Snowkitty's Foibles

A blog about open source or something

Sugar Activities

I’m enrolled in a seminar entitled Humanitarian Free and Open Source Software. It’s designed to get us involved with FOSS projects as well as develop for the OLPC project’s XO computers running the Sugar desktop environment. We were tasked with choosing the three activities that looked the most interesting to us.

The three sugar activities I thought looked most interesting are:

  1. Chart
  2. Typing Turtle
  3. FileShare

Chart

This one looks interesting just because it fills a practical, real world use. In elementary and middle school science, often little “practice” experiments result in small amounts of data that could rapidly benefit from being easily presented in a graphical form, but they don’t need something as heavy as Excel. Chart fills this need for rapid data-visualization in an easy-to-comprehend interface.

Typing Turtle

I thought this was cool because, for a lot of the XO’s target audience, this is their first time interacting with a computer. Typing sofware is perfect for them to begin to get familiar with the UX patterns present in computing. We take a lot of these for granted, but a lot of the paradigms used when interfacing with the computer are not immediately obvious.

FileShare

I liked this one purely for its technical value. It solves a problem that continues to not be well-implemented in normal thick-environment computing (aside from solutions like Giver on Linux [which I highly recommend checking out!].
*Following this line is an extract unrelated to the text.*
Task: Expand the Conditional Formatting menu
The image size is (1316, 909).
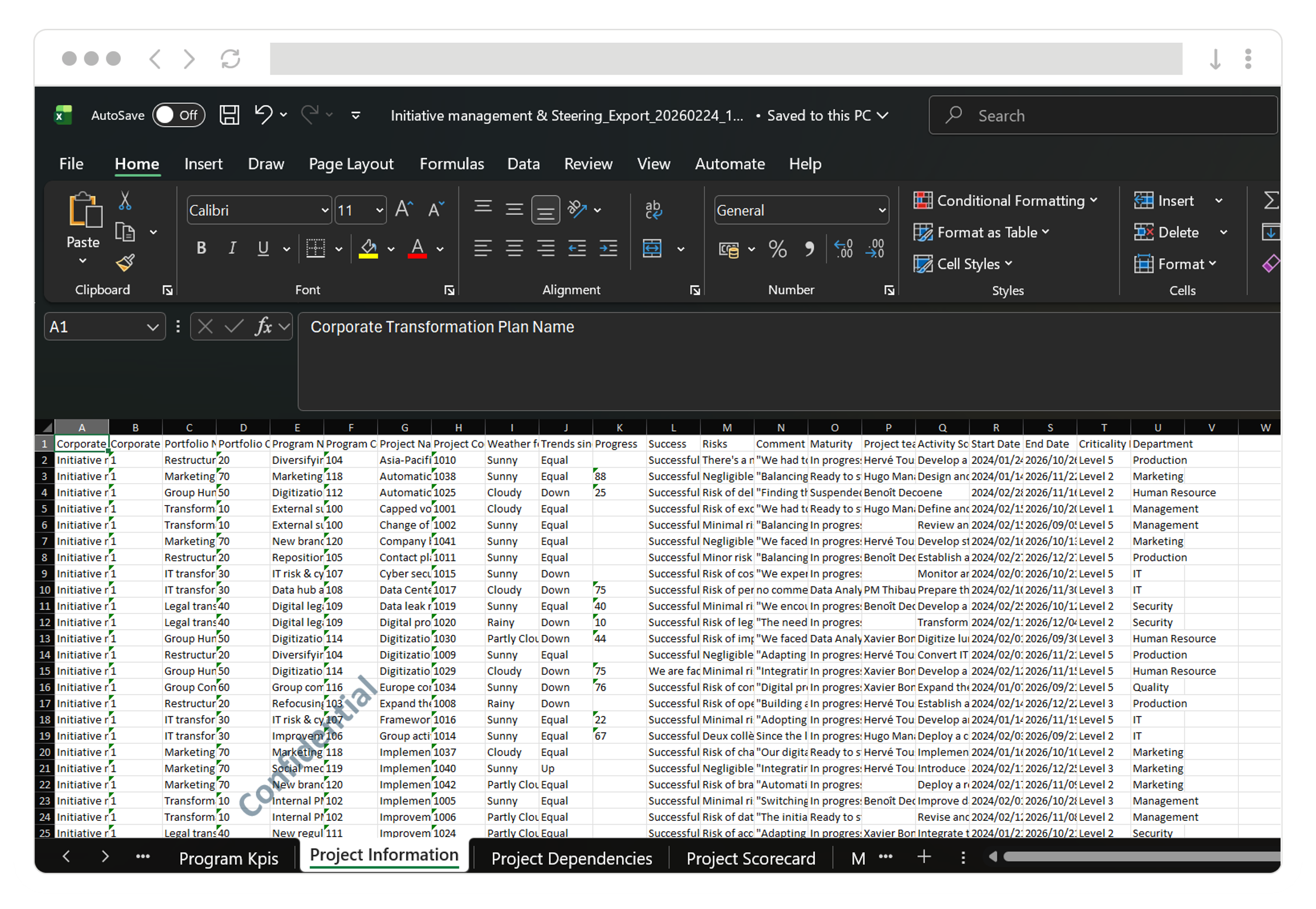Action: 1006,201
Say I want to send a file to someone whose sitting right next to me from Windows. What are my options? 1. Dropbox and email/IM the public link 1. Copy to flash drive, hand to him. 1. Make sure we’re on the same network, share a folder, fix the permissions, and put the file in the shared folder. Then I need to explain to him how to access my share 1. Email, depending on size and filetype.

None of these are particularly glamourous options. FileShare allows me to seamlessly click on anything in my documents or my journal, and effortlessly send it to anybody in my group. They get a friendly popup, and can accept into their own documents, or reject.

I like to describe things in terms of the “effort coefficient” or the “human friction” value. This is a subjective measure of how much human power it takes for me to accomplish a task that I want to complete, and for ad-hoc transfer of files with no configuration fuss, FileShare blows every other option out of the water.